[Data]
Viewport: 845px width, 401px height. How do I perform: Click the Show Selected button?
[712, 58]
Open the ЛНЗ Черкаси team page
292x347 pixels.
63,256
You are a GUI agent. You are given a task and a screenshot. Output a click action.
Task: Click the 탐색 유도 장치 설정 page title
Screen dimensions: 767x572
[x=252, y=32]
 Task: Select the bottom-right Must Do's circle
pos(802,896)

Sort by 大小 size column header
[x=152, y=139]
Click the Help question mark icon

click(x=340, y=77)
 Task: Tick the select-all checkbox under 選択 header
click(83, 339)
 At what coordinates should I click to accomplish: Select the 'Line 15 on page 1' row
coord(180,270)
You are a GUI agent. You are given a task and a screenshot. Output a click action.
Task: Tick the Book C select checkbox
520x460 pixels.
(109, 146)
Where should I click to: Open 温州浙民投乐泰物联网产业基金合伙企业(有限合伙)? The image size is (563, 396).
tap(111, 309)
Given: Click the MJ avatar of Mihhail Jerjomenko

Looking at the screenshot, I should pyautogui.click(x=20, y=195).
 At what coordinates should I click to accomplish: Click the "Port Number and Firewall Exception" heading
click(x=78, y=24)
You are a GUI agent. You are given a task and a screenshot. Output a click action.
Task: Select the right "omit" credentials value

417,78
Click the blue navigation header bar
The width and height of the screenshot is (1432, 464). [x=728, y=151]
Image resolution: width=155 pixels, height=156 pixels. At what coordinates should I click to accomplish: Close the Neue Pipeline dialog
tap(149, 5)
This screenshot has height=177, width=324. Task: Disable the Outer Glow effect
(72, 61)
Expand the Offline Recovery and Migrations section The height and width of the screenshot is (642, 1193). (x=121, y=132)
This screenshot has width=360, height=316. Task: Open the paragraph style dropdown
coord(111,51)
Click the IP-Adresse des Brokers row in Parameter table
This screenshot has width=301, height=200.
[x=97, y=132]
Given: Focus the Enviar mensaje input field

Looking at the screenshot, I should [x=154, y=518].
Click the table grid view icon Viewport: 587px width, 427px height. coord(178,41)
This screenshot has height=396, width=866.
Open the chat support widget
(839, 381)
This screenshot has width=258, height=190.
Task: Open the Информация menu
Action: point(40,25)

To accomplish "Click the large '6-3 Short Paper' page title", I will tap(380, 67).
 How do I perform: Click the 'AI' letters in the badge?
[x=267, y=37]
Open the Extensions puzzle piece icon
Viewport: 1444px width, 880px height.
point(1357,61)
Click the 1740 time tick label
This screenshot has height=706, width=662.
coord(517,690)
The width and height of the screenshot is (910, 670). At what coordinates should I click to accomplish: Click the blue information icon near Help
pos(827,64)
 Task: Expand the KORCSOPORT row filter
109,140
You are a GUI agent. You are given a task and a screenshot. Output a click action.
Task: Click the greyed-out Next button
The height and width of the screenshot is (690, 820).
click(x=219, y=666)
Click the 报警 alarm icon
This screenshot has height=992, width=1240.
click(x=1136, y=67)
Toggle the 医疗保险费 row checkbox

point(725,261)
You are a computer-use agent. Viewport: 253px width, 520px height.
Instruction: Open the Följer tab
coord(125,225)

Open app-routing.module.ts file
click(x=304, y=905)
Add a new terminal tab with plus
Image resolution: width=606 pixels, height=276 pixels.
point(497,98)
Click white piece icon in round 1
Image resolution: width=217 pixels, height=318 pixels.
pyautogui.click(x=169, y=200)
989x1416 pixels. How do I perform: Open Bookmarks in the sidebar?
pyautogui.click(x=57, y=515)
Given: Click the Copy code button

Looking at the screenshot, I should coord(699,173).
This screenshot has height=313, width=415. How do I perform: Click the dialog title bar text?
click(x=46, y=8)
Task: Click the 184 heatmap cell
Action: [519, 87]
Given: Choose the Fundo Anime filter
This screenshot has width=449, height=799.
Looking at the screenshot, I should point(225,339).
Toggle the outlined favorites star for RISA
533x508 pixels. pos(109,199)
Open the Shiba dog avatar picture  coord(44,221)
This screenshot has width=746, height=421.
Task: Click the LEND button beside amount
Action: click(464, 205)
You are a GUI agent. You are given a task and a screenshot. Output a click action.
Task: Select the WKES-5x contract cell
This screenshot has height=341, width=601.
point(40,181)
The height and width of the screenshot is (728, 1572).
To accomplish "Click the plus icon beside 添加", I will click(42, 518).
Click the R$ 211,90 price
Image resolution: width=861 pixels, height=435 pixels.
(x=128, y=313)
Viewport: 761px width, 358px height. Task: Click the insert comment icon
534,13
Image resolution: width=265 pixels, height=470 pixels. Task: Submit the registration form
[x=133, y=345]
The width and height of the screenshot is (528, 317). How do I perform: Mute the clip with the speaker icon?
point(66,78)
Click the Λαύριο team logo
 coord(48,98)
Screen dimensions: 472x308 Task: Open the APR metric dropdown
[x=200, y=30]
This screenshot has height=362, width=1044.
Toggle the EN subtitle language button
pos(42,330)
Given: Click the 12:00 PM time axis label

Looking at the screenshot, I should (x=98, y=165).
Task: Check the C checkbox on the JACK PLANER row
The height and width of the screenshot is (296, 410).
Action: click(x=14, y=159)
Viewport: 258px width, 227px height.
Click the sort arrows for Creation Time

[To do] Retype the whole listing exactly.

[Result of this exercise]
Viewport: 845px width, 401px height. How do I perform: Click the Show Selected button?
[712, 58]
Open the ЛНЗ Черкаси team page
292x347 pixels.
63,256
You are a GUI agent. You are given a task and a screenshot. Output a click action.
Task: Click the 탐색 유도 장치 설정 page title
Screen dimensions: 767x572
[x=252, y=32]
 Task: Select the bottom-right Must Do's circle
pos(802,896)

Sort by 大小 size column header
[x=152, y=139]
Click the Help question mark icon

click(x=340, y=77)
 Task: Tick the select-all checkbox under 選択 header
click(83, 339)
 At what coordinates should I click to accomplish: Select the 'Line 15 on page 1' row
coord(180,270)
You are a GUI agent. You are given a task and a screenshot. Output a click action.
Task: Tick the Book C select checkbox
520x460 pixels.
(109, 146)
Where should I click to: Open 温州浙民投乐泰物联网产业基金合伙企业(有限合伙)? The image size is (563, 396).
tap(111, 309)
Given: Click the MJ avatar of Mihhail Jerjomenko

Looking at the screenshot, I should pyautogui.click(x=20, y=195).
 At what coordinates should I click to accomplish: Click the "Port Number and Firewall Exception" heading
click(x=78, y=24)
You are a GUI agent. You are given a task and a screenshot. Output a click action.
Task: Select the right "omit" credentials value

417,78
Click the blue navigation header bar
The width and height of the screenshot is (1432, 464). [x=728, y=151]
Image resolution: width=155 pixels, height=156 pixels. At what coordinates should I click to accomplish: Close the Neue Pipeline dialog
tap(149, 5)
This screenshot has height=177, width=324. Task: Disable the Outer Glow effect
(72, 61)
Expand the Offline Recovery and Migrations section The height and width of the screenshot is (642, 1193). (x=121, y=132)
This screenshot has width=360, height=316. Task: Open the paragraph style dropdown
coord(111,51)
Click the IP-Adresse des Brokers row in Parameter table
This screenshot has width=301, height=200.
[x=97, y=132]
Given: Focus the Enviar mensaje input field

Looking at the screenshot, I should [x=154, y=518].
Click the table grid view icon Viewport: 587px width, 427px height. coord(178,41)
This screenshot has height=396, width=866.
Open the chat support widget
(839, 381)
This screenshot has width=258, height=190.
Task: Open the Информация menu
Action: point(40,25)

To accomplish "Click the large '6-3 Short Paper' page title", I will tap(380, 67).
 How do I perform: Click the 'AI' letters in the badge?
[x=267, y=37]
Open the Extensions puzzle piece icon
Viewport: 1444px width, 880px height.
point(1357,61)
Click the 1740 time tick label
This screenshot has height=706, width=662.
coord(517,690)
The width and height of the screenshot is (910, 670). At what coordinates should I click to accomplish: Click the blue information icon near Help
pos(827,64)
 Task: Expand the KORCSOPORT row filter
109,140
You are a GUI agent. You are given a task and a screenshot. Output a click action.
Task: Click the greyed-out Next button
The height and width of the screenshot is (690, 820).
click(x=219, y=666)
Click the 报警 alarm icon
This screenshot has height=992, width=1240.
click(x=1136, y=67)
Toggle the 医疗保险费 row checkbox

point(725,261)
You are a computer-use agent. Viewport: 253px width, 520px height.
Instruction: Open the Följer tab
coord(125,225)

Open app-routing.module.ts file
click(x=304, y=905)
Add a new terminal tab with plus
Image resolution: width=606 pixels, height=276 pixels.
point(497,98)
Click white piece icon in round 1
Image resolution: width=217 pixels, height=318 pixels.
pyautogui.click(x=169, y=200)
989x1416 pixels. How do I perform: Open Bookmarks in the sidebar?
pyautogui.click(x=57, y=515)
Given: Click the Copy code button

Looking at the screenshot, I should coord(699,173).
This screenshot has height=313, width=415. How do I perform: Click the dialog title bar text?
click(x=46, y=8)
Task: Click the 184 heatmap cell
Action: [519, 87]
Given: Choose the Fundo Anime filter
This screenshot has width=449, height=799.
Looking at the screenshot, I should point(225,339).
Toggle the outlined favorites star for RISA
533x508 pixels. pos(109,199)
Open the Shiba dog avatar picture  coord(44,221)
This screenshot has width=746, height=421.
Task: Click the LEND button beside amount
Action: click(464, 205)
You are a GUI agent. You are given a task and a screenshot. Output a click action.
Task: Select the WKES-5x contract cell
This screenshot has height=341, width=601.
point(40,181)
The height and width of the screenshot is (728, 1572).
To accomplish "Click the plus icon beside 添加", I will click(42, 518).
Click the R$ 211,90 price
Image resolution: width=861 pixels, height=435 pixels.
(x=128, y=313)
Viewport: 761px width, 358px height. Task: Click the insert comment icon
534,13
Image resolution: width=265 pixels, height=470 pixels. Task: Submit the registration form
[x=133, y=345]
The width and height of the screenshot is (528, 317). How do I perform: Mute the clip with the speaker icon?
point(66,78)
Click the Λαύριο team logo
 coord(48,98)
Screen dimensions: 472x308 Task: Open the APR metric dropdown
[x=200, y=30]
This screenshot has height=362, width=1044.
Toggle the EN subtitle language button
pos(42,330)
Given: Click the 12:00 PM time axis label

Looking at the screenshot, I should (x=98, y=165).
Task: Check the C checkbox on the JACK PLANER row
The height and width of the screenshot is (296, 410).
Action: click(x=14, y=159)
Viewport: 258px width, 227px height.
Click the sort arrows for Creation Time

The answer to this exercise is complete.